- Opening titles
- Directed by: Brian Desmond Hurst
- Written by: David Plunkett Greene (screenplay), Edgar Allan Poe (short story)
- Based on: The Tell-Tale Heart by Edgar Allan Poe
- Produced by: Harry Clifton
- Starring: Norman Dryden John Kelt
- Cinematography: Walter Blakeley
- Edited by: Vernon Clancey
- Music by: John Reynders
- Production company: Blattner Studios
- Distributed by: Fox Film Company
- Release date: 14 June 1934;
- Running time: 55 minutes
- Country: United Kingdom
- Language: English

= The Tell-Tale Heart (1934 film) =

The Tell-Tale Heart (U.S. title Bucket of Blood ) is a 1934 British drama film directed by Brian Desmond Hurst and starring Norman Dryden, John Kelt and Yolande Terrell. The screenplay by David Plunkett Greene is based on the 1843 short story of the same name by Edgar Allan Poe. It is the earliest known "talkie" film adaptation of the story.

== Plot ==
A young manservant is driven mad by his obsession with the repulsive diseased eye of an old man who cares for him. He kills his master and hides the remains under the floorboards. When the police investigate the old man's disappearance, the imagined beating of the victim's heart haunts the murderer's thoughts so much that his words and actions arouse the suspicions of the police.

== Cast ==
- Norman Dryden as the boy
- John Kelt as the old man
- Yolande Terrell as the girl
- Thomas Shenton as first investigator
- James Fleck as second investigator
- H. Vasher as asylum superintendent
- Colonel Cameron as doctor

== Production ==
Produced by Clifton-Hurst Productions (with Harry Clifton as the listed producer), it was filmed at the Blattner Studios in Elstree. The film was considered so gruesome that it was withdrawn from some cinemas in the UK. The cast was mostly amateur (John Kelt had appeared in several silent films) and the dialogue is so sparse that Hurst recalled when interviewed: "At the big Elstree studios nearby they said 'There's a fellow over at Blattner's studio who's making practically a silent picture.'"

== Reception ==
Kine Weekly wrote: "Here is an extraordinarily interesting, if not commercial, essay in the macabre undertaken by Desmond Hurst, a producer new to this country. The story is taken from one of Edgar Allan Poe's melancholy psychological studies, and is treated with amazing understanding. The cast is a good one with the central character cleverly portraved by Norman Dryden, while the photography admirably retlects the brilliance and subtlety of the director's imagination. ... The mental agonies of the super-sensitive youth, around which the story revolves, are finely suugested through the cleverness of the acting and direction and the brilliance of the camera work. Nothing of the author's psychology is missed in the process of picturisation, and the result is drama of an unusual, gripping and particularly thoughtful character."
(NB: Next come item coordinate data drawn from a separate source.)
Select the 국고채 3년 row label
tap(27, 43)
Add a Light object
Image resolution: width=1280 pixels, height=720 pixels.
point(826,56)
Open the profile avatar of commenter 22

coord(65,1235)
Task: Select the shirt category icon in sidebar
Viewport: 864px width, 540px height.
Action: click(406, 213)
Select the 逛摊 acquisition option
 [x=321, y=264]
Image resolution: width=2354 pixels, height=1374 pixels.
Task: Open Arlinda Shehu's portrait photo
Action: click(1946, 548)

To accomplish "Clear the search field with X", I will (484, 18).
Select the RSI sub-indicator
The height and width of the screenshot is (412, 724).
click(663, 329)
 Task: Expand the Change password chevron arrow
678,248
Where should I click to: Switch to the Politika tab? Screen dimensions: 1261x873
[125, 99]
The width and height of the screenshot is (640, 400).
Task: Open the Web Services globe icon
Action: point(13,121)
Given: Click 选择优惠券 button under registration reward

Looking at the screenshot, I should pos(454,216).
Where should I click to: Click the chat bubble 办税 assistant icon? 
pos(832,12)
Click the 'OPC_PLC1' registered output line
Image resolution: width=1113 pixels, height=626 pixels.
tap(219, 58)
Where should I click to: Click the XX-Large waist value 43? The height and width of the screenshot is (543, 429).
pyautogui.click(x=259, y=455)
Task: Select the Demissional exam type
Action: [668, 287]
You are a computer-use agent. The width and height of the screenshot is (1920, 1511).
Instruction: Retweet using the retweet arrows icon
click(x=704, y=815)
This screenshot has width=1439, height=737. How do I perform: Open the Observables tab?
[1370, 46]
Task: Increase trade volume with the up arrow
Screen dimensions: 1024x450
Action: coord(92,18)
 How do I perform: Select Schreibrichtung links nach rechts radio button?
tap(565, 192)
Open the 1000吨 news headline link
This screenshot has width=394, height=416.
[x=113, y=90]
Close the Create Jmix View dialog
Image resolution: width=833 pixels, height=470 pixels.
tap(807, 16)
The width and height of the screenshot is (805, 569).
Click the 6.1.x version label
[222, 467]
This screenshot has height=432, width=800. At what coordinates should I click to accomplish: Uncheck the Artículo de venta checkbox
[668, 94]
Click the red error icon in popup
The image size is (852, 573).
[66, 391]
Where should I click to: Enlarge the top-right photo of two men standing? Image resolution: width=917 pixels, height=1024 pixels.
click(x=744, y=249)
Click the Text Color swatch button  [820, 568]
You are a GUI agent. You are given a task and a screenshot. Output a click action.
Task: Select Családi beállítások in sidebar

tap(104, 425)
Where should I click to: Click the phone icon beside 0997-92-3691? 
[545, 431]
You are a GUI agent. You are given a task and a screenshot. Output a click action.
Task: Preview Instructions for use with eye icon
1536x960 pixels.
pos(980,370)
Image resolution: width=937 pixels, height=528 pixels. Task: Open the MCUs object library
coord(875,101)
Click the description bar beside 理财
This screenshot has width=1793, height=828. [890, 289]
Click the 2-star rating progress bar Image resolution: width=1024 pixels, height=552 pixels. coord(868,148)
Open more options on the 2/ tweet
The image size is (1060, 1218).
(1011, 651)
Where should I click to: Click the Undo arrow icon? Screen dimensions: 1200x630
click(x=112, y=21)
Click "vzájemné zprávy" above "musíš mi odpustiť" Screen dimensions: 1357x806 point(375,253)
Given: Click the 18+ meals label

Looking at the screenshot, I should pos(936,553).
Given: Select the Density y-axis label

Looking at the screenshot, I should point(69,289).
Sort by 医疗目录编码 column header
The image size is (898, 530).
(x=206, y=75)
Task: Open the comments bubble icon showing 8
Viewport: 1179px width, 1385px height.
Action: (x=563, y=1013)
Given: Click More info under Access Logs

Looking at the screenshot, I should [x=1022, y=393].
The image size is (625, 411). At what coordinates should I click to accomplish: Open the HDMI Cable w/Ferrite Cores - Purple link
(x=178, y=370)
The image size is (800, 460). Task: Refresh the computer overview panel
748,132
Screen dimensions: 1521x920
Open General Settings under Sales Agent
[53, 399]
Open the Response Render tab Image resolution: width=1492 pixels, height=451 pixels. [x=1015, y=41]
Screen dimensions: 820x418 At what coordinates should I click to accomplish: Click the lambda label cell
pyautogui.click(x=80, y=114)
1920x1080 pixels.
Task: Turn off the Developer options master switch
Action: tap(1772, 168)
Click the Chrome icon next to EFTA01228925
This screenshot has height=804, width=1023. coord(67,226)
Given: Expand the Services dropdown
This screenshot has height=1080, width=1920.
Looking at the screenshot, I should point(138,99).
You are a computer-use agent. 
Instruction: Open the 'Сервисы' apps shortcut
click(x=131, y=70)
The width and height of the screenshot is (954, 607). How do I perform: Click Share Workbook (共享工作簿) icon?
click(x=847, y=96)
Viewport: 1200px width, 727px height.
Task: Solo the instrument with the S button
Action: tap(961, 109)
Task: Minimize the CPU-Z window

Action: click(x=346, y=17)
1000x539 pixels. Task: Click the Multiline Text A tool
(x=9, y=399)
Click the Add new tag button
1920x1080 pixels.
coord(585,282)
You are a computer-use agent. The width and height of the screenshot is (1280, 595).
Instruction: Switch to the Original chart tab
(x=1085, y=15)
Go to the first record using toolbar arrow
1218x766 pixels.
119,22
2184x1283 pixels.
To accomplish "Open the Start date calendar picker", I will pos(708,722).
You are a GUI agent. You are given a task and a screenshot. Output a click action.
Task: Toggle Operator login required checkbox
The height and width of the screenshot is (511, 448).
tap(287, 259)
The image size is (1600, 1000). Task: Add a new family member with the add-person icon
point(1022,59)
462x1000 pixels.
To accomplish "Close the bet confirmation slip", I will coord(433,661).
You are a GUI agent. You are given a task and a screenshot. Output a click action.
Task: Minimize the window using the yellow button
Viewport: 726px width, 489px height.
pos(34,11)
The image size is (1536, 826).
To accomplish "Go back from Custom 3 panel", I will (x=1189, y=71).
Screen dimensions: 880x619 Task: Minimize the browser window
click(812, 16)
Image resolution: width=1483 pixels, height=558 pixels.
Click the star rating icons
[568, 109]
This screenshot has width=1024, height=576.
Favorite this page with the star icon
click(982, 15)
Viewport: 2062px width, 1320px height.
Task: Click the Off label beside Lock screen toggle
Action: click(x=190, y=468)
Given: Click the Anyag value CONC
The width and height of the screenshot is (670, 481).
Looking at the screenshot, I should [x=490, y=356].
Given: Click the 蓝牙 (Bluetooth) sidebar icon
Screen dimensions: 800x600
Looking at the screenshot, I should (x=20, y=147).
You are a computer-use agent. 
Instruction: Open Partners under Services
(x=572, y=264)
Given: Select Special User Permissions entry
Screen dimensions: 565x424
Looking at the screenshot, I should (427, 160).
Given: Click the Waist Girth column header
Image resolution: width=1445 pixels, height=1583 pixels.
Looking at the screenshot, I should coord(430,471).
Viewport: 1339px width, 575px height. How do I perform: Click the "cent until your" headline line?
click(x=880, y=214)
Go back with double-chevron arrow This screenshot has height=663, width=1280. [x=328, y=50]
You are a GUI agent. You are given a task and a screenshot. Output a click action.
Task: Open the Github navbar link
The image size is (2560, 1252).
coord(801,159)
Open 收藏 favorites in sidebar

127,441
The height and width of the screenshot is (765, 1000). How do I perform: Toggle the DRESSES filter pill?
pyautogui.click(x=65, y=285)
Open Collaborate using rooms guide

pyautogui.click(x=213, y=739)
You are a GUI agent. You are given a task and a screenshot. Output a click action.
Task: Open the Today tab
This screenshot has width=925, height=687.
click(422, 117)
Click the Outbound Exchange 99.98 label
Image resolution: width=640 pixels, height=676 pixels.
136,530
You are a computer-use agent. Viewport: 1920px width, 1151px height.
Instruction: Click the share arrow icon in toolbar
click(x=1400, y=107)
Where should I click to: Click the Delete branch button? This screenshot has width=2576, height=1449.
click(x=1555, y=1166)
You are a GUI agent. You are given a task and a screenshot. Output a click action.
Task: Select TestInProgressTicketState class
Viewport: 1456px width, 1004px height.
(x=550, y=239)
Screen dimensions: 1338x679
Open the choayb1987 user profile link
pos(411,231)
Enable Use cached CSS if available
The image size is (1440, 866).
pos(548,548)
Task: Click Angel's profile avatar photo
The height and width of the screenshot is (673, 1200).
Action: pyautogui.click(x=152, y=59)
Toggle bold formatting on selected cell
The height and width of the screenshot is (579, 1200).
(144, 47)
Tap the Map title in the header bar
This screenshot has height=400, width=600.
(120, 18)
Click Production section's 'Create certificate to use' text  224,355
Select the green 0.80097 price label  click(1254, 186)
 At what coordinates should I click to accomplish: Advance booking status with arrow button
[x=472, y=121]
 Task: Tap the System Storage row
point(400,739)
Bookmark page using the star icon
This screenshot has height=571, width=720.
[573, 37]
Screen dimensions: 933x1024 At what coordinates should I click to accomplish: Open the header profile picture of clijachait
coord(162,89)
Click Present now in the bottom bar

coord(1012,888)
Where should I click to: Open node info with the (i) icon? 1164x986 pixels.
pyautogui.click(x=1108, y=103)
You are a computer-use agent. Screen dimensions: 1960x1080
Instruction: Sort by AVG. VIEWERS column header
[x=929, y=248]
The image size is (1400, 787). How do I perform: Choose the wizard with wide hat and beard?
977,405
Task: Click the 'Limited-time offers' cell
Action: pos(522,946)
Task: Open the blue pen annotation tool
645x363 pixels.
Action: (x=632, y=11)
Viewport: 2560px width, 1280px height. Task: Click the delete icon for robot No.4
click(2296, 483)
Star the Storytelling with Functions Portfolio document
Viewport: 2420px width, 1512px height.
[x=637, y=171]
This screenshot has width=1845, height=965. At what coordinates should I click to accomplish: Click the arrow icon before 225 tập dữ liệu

The Daily Film Renter wrote: "Adaptation of Edgar Allan Poe's story provides grim study in morbid psychology. Picture that has no popular box-office value, and whose main appeal is to the few specialised halls throughout the country. Excellent camera work creates suspense values, but acting amateurish and dialogue definitely stilted and poor."

Picturegoer wrote: "I am not recommending this picture to any who dislike the macabre and who are likely to be bored by a study in mental psychology but for those who are interested in clever pictorial treatment and excellent camera work, I would say do not miss this ingenious British contribution to screen art. ... It is directed by Desmond Hurst, whose work I do not remember having seen before, but which I shall certainly make a point of seeing again. He has been singularly successful in transferring the psychology of Poe's character to the screen both by his direction of the artistes and by the brillance of the camera work and pictorial expressionism."